Pozwany zaś nie kwestionował ustalonych przez biegłego kosztów naprawy pojazdu na kwotę 83.012,36 zł.

Czyniąc ustalenia w sprawie Sąd oparł się także na zeznaniach powoda K. J. oraz świadków: K. M., M. T., P. Ł. i R. S. uznając je za wiarygodne. Są one, bowiem konsekwentne, wzajemnie się potwierdzają i uzupełniają tworząc logiczną i spójną wersję wydarzeń. Nadto znajdują potwierdzenie w opinii biegłego A. G..

Sąd zważył, co następuje:

Powództwo zasługuje na częściowe uwzględnienie.

Zgodnie z dyspozycją art. 822 k.c. przez umowę ubezpieczenia odpowiedzialności cywilnej ubezpieczyciel zobowiązuje się do zapłacenia określonego w umowie odszkodowania za szkody wyrządzone osobom trzecim, wobec których odpowiedzialność za szkodę ponosi ubezpieczający albo ubezpieczony.

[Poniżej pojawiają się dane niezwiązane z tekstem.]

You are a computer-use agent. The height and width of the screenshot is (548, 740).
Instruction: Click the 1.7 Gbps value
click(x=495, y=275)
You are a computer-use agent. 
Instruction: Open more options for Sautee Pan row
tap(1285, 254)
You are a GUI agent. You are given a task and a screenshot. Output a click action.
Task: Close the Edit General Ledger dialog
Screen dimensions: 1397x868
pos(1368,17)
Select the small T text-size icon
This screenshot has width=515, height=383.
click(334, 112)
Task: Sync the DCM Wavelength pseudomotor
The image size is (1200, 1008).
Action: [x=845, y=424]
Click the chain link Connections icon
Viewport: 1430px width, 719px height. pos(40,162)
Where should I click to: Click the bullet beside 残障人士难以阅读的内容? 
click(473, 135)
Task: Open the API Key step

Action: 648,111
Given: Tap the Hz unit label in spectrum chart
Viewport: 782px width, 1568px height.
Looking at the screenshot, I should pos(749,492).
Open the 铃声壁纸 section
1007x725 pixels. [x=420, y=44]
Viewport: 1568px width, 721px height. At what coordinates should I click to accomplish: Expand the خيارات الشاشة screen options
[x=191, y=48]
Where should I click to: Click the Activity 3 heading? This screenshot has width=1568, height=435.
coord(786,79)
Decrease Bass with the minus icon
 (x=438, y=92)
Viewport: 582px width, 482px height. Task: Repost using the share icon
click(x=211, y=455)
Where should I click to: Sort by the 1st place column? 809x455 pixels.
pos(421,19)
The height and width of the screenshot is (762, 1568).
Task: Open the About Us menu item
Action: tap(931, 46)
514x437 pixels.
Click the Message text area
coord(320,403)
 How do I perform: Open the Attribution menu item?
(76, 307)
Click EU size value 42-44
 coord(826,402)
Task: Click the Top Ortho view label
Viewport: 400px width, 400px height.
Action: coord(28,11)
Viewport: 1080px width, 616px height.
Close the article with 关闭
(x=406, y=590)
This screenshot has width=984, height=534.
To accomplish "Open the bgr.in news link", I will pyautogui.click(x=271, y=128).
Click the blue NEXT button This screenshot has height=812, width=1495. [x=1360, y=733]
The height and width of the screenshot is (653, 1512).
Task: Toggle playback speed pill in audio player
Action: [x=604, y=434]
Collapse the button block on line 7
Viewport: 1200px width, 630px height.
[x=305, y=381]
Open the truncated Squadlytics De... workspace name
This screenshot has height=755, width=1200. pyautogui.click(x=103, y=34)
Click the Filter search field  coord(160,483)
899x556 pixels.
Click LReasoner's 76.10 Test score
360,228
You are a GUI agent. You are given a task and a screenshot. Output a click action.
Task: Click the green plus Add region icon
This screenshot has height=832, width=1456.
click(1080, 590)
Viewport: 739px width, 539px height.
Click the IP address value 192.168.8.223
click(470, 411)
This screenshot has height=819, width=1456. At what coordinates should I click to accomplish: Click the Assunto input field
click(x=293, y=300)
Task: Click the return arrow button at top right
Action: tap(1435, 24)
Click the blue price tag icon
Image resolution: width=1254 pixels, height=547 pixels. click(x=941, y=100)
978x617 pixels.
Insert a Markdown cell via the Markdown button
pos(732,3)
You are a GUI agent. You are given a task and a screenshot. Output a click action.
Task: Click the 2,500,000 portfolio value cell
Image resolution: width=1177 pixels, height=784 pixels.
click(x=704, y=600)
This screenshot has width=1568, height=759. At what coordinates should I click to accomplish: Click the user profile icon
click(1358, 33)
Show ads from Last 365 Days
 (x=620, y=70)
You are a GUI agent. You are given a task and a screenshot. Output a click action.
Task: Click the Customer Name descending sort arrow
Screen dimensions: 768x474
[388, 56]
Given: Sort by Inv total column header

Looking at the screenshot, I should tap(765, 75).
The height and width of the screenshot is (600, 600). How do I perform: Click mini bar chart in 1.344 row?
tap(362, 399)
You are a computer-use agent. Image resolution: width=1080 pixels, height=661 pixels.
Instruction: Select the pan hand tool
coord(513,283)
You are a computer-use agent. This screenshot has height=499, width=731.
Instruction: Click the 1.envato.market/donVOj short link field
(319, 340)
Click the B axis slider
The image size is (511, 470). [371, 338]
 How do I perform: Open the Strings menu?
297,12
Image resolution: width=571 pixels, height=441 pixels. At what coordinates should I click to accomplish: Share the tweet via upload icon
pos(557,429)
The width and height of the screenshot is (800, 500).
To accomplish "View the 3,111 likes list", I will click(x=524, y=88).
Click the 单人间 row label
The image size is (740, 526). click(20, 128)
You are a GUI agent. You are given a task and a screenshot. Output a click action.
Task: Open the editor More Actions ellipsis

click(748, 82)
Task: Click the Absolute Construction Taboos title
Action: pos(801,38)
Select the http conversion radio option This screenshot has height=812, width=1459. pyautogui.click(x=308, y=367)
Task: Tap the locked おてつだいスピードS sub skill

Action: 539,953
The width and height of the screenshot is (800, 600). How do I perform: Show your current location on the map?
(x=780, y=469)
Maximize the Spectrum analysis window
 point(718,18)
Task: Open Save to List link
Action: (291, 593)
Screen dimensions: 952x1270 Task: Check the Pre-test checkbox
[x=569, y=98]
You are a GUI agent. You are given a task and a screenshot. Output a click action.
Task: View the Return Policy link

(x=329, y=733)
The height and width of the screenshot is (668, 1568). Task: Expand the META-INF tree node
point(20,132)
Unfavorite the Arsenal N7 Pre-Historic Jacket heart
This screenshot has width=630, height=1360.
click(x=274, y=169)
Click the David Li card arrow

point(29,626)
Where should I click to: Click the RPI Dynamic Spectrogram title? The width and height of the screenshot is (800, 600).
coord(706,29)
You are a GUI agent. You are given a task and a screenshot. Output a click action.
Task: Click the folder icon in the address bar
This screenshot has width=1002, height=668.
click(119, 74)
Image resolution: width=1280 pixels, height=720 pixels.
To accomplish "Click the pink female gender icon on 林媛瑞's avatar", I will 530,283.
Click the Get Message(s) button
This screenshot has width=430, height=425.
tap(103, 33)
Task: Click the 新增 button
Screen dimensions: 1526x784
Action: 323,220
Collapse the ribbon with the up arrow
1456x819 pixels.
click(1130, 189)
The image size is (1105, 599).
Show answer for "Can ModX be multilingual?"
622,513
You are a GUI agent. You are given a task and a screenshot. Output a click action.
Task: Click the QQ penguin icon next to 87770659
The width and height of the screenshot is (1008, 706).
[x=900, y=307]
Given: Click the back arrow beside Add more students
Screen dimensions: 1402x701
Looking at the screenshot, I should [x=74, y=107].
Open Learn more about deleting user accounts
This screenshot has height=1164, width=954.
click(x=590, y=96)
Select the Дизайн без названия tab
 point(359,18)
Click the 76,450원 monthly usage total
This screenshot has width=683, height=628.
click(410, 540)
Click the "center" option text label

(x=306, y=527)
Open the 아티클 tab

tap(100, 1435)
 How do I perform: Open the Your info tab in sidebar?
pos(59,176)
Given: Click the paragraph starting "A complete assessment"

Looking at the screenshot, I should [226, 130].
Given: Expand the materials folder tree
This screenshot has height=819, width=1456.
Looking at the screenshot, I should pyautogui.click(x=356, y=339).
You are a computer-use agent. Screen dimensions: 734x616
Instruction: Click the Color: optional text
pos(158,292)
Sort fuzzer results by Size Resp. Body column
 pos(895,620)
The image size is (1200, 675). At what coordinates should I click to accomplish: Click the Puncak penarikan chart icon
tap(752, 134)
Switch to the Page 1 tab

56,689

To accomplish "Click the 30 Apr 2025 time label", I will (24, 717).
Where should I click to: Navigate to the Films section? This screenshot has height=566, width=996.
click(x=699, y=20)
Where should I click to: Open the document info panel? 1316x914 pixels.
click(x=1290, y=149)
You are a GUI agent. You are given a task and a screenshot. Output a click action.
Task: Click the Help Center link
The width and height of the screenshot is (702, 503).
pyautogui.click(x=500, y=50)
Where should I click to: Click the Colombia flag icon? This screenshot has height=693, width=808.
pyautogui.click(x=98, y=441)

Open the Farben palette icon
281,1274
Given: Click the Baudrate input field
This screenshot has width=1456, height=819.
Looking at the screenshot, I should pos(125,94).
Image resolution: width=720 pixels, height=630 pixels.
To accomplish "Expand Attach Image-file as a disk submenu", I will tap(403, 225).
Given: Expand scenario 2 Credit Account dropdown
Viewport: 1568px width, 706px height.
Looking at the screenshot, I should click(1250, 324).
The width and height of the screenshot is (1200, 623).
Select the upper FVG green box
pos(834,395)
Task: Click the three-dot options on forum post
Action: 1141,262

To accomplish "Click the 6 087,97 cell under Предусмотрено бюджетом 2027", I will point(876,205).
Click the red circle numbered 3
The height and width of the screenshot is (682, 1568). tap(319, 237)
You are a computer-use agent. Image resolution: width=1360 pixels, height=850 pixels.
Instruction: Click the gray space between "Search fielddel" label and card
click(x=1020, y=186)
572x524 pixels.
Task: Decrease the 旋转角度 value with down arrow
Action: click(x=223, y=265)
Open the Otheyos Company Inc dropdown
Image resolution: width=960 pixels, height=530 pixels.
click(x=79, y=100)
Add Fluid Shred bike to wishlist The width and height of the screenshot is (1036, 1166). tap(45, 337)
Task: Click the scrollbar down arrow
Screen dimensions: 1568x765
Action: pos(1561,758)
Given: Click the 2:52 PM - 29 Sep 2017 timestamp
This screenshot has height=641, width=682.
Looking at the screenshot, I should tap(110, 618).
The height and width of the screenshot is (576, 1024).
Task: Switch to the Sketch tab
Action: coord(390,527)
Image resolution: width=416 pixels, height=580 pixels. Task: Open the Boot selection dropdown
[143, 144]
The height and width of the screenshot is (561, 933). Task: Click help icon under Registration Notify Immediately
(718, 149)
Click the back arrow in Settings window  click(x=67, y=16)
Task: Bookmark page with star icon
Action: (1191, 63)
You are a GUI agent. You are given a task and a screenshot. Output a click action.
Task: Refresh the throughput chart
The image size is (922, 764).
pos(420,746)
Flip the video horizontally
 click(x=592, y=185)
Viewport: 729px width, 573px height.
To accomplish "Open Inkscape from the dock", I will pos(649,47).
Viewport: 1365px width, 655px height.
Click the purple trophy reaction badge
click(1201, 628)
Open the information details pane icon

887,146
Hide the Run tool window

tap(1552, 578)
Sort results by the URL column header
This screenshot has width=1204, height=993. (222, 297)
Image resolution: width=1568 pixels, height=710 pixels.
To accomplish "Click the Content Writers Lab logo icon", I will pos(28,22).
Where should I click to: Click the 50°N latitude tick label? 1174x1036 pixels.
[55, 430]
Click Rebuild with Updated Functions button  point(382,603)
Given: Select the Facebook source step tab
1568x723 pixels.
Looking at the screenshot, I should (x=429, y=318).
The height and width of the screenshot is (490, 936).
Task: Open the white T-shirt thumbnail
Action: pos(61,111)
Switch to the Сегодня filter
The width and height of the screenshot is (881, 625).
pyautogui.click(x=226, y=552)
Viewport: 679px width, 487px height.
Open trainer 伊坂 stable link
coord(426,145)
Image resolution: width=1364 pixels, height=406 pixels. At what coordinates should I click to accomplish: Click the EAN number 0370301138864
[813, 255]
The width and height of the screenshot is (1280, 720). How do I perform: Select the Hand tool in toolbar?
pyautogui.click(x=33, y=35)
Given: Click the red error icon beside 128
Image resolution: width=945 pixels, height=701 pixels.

Z treści zaś art. 34 ust. 1 ustawy z dnia 22 maja 2003 roku o ubezpieczeniach obowiązkowych, Ubezpieczeniowym Funduszu Gwarancyjnym i Polskim Biurze Ubezpieczycieli Komunikacyjnych w brzmieniu obowiązującym w chwili zdarzenia (Dz.U.2016.2060 j.t.) wynika, że z ubezpieczenia OC posiadaczy pojazdów mechanicznych przysługuje odszkodowanie, jeżeli posiadacz lub kierujący pojazdem mechanicznym są obowiązani do odszkodowania za wyrządzoną w związku z ruchem tego pojazdu szkodę, której następstwem jest śmierć, uszkodzenie ciała, rozstrój zdrowia bądź też utrata, zniszczenie lub uszkodzenie mienia. Odszkodowanie ustala się i wypłaca w granicach odpowiedzialności cywilnej posiadacza lub kierującego pojazdem mechanicznym, najwyżej jednak do ustalonej w umowie ubezpieczenia sumy gwarancyjnej. Suma gwarancyjna nie może być niższa niż równowartość w złotych: 1) w przypadku szkód na osobie - 5.000.000 euro w odniesieniu do jednego zdarzenia, którego skutki są objęte ubezpieczeniem, bez względu na liczbę poszkodowanych, 2) w przypadku szkód w mieniu – 1.000.000 euro w odniesieniu do jednego zdarzenia, którego skutki są objęte ubezpieczeniem bez względu na liczbę poszkodowanych - ustalana przy zastosowaniu kursu średniego ogłaszanego przez Narodowy Bank Polski obowiązującego w dniu wyrządzenia szkody (art. 36). Ubezpieczeniem OC posiadaczy pojazdów mechanicznych jest objęta odpowiedzialność cywilna każdej osoby, która kierując pojazdem mechanicznym w okresie trwania odpowiedzialności ubezpieczeniowej, wyrządziła szkodę w związku z ruchem tego pojazdu (art. 35).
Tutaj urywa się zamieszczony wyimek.